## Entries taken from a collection

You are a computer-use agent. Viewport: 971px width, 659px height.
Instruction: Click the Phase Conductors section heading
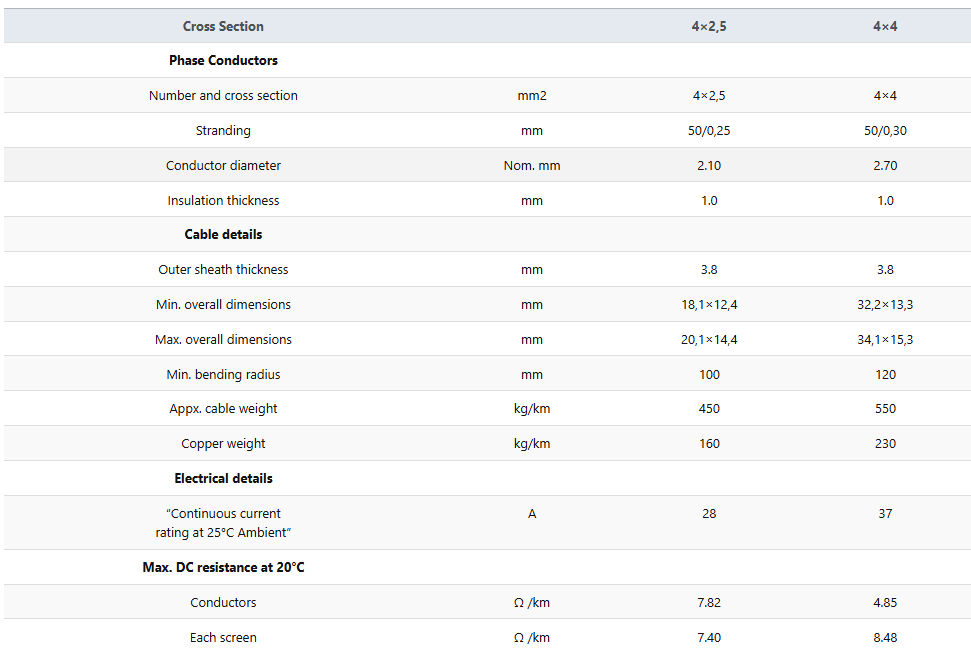click(x=223, y=60)
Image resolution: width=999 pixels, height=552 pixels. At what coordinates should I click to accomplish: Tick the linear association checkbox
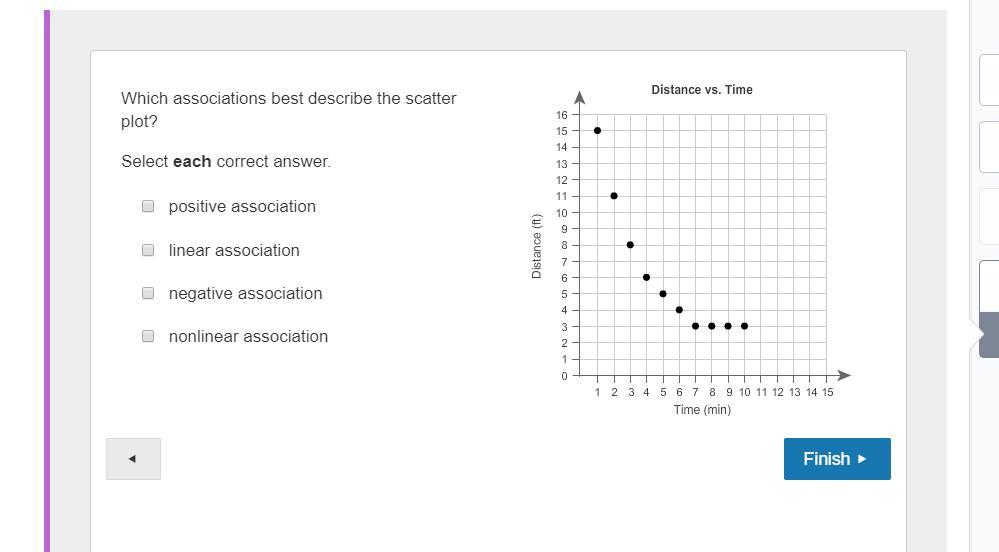148,250
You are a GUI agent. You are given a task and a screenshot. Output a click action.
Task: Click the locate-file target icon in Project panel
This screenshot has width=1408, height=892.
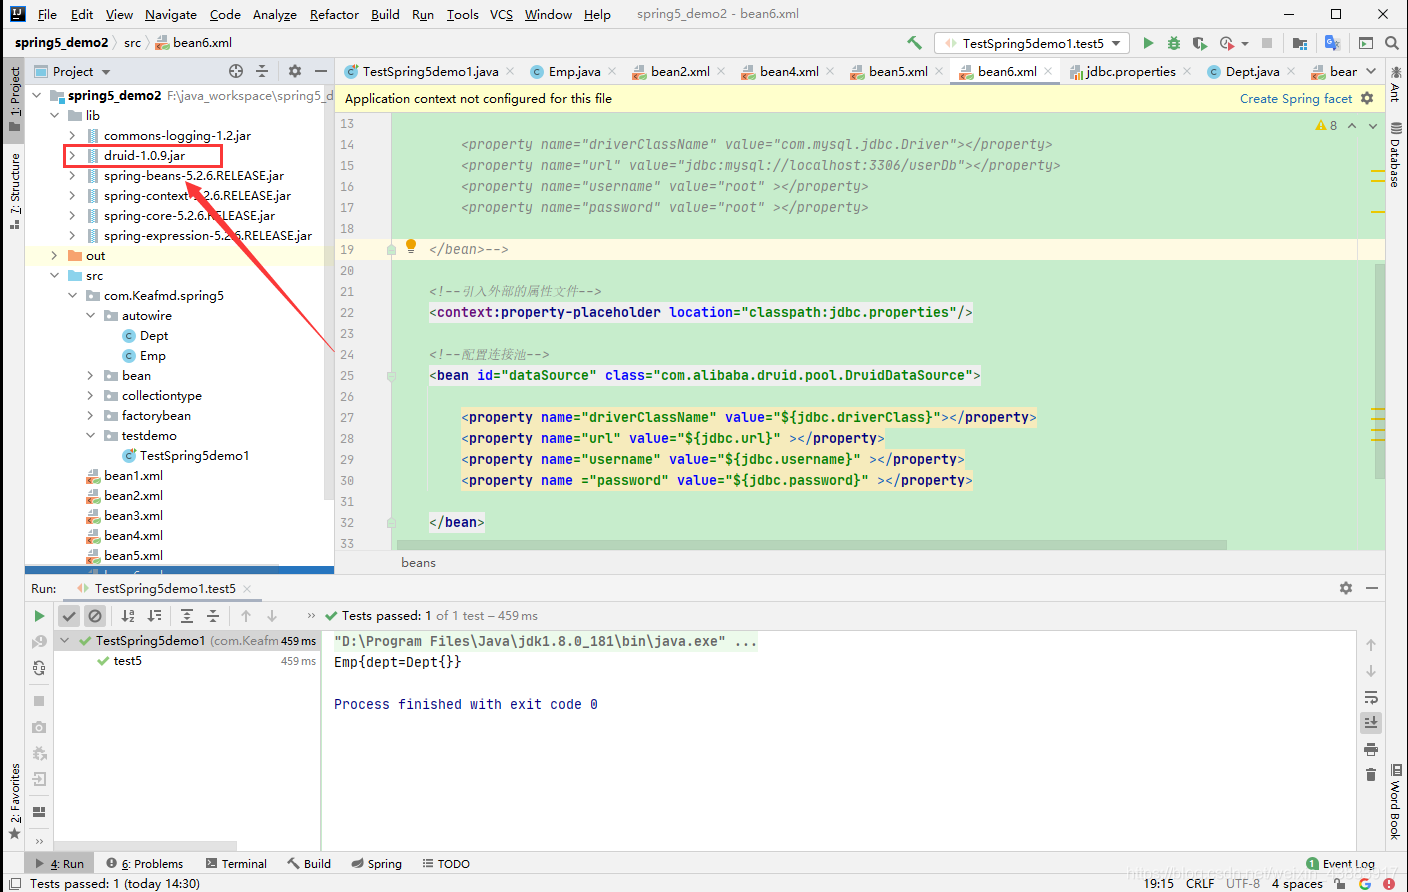pyautogui.click(x=236, y=71)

## Assignment
Omit the pictures and retype exactly the lines from the one containing "Image resolution: width=999" through the end of the entries above.

## Worked solution
Image resolution: width=999 pixels, height=552 pixels. At what coordinates should I click to accomplish: Tick the linear association checkbox
148,250
You are a GUI agent. You are given a task and a screenshot. Output a click action.
Task: Click the locate-file target icon in Project panel
This screenshot has width=1408, height=892.
pyautogui.click(x=236, y=71)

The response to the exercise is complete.